Repeated action creates a habit. We all know this.
But you may not know the way in which a pattern of thought -- say, habitual complaining -- literally re-writes the pathways of the brain.
Author Steven Parton wrote for Psych Pedia, via Inc., explains how ritual complaining is a contagious behavior -- both for the person that participates in that behavior and those around them.
"Throughout your brain there is a collection of synapses separated by empty space called the synaptic cleft," Parton writes. "Whenever you have a thought, one synapse shoots a chemical across the cleft to another synapse, thus building a bridge over which an electric signal can cross, carrying along its charge the relevant information you're thinking about."
In short, as we repeat thoughts, our brain rewrites its wiring to make it easier on itself to repeat those thoughts.

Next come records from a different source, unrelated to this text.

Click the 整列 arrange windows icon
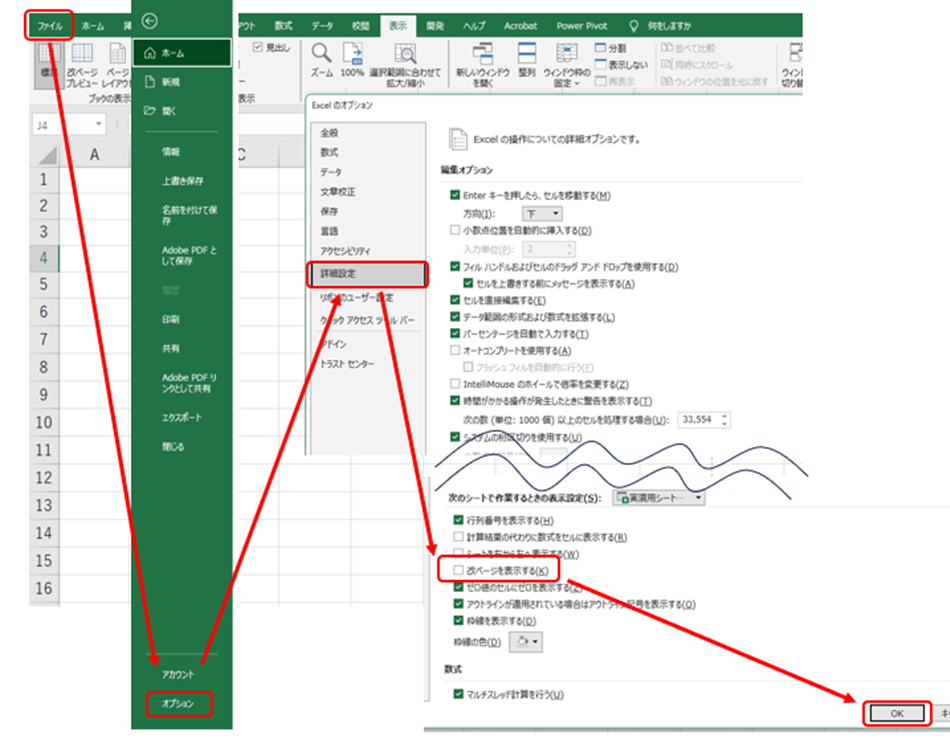Image resolution: width=950 pixels, height=740 pixels. click(527, 54)
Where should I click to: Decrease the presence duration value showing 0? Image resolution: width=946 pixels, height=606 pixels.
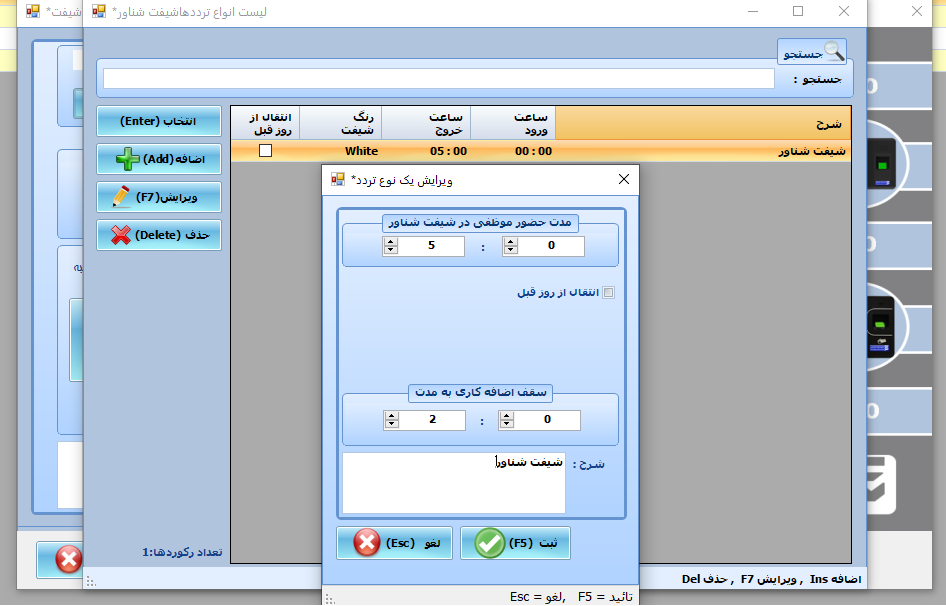tap(508, 251)
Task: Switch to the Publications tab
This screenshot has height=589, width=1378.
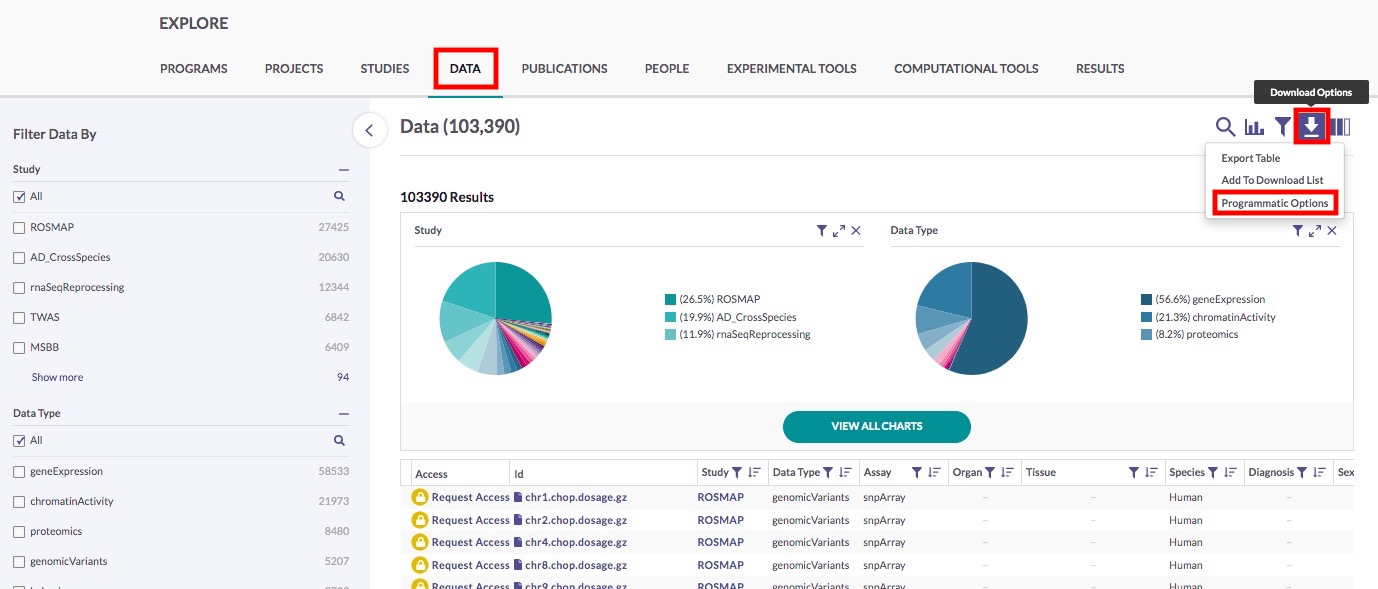Action: 564,69
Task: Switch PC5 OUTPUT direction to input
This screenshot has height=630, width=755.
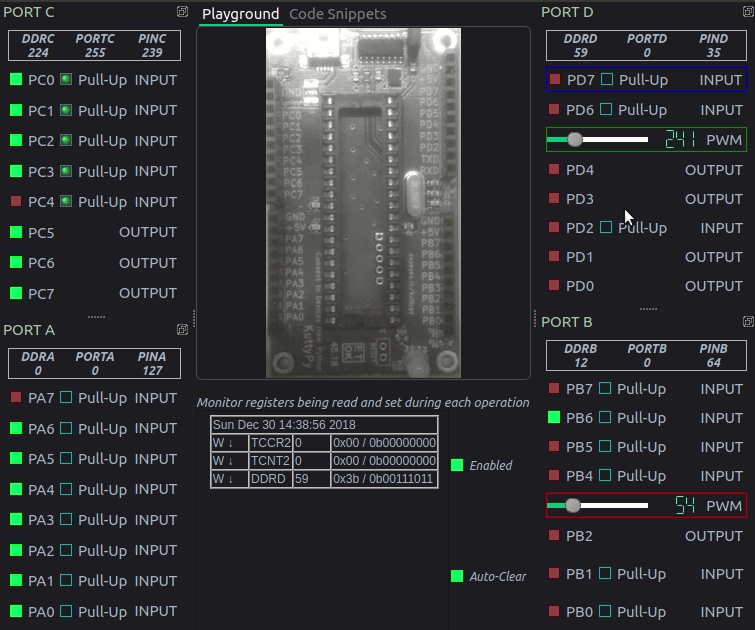Action: 148,232
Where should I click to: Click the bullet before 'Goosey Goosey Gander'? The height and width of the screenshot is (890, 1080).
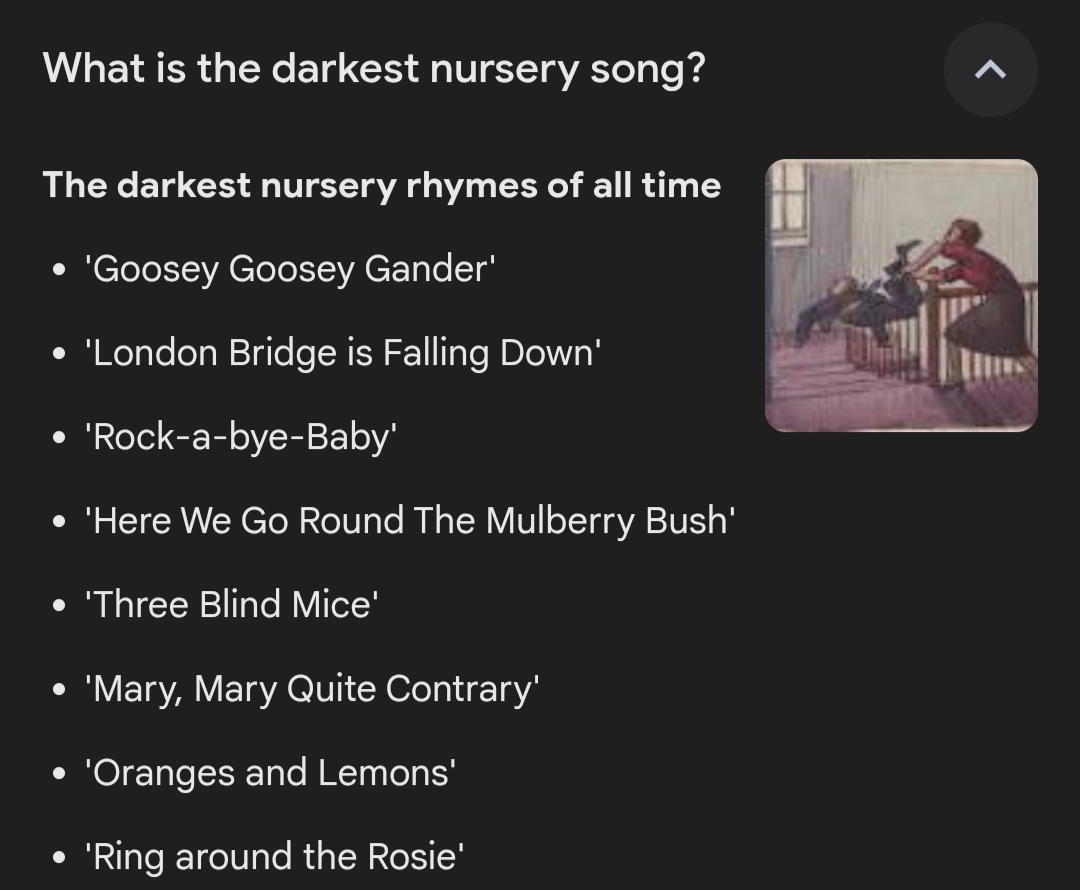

"Here's the kicker," he continues. "Every time this electrical charge is triggered, the synapses grow closer together in order to decrease the distance the electrical charge has to cross.... The brain is rewiring its own circuitry, physically changing itself, to make it easier and more likely that the proper synapses will share the chemical link and thus spark together--in essence, making it easier for the thought to trigger."
As complainers re-write their own brain, they also subconsciously lead those around them to mimic their behavior.
"When we see someone experiencing an emotion (be it anger, sadness, happiness, etc), our brain 'tries out' that same emotion to imagine what the other person is going through. And it does this by attempting to fire the same synapses in your own brain so that you can attempt to relate to the emotion you're observing. This is basically empathy. It is how we get the mob mentality.... It is our shared bliss at music festivals," Parton wrote. "But it is also your night at the bar with your friends who love love love to constantly bitch."
Negative emotions aren't just confined to the brain, though. Complaints release the stress hormone cortisol, and elevated levels of that "interfere with learning and memory, lower immune function and bone density, increase weight gain, blood pressure, cholesterol, heart disease," Parton wrote. "The list goes on and on."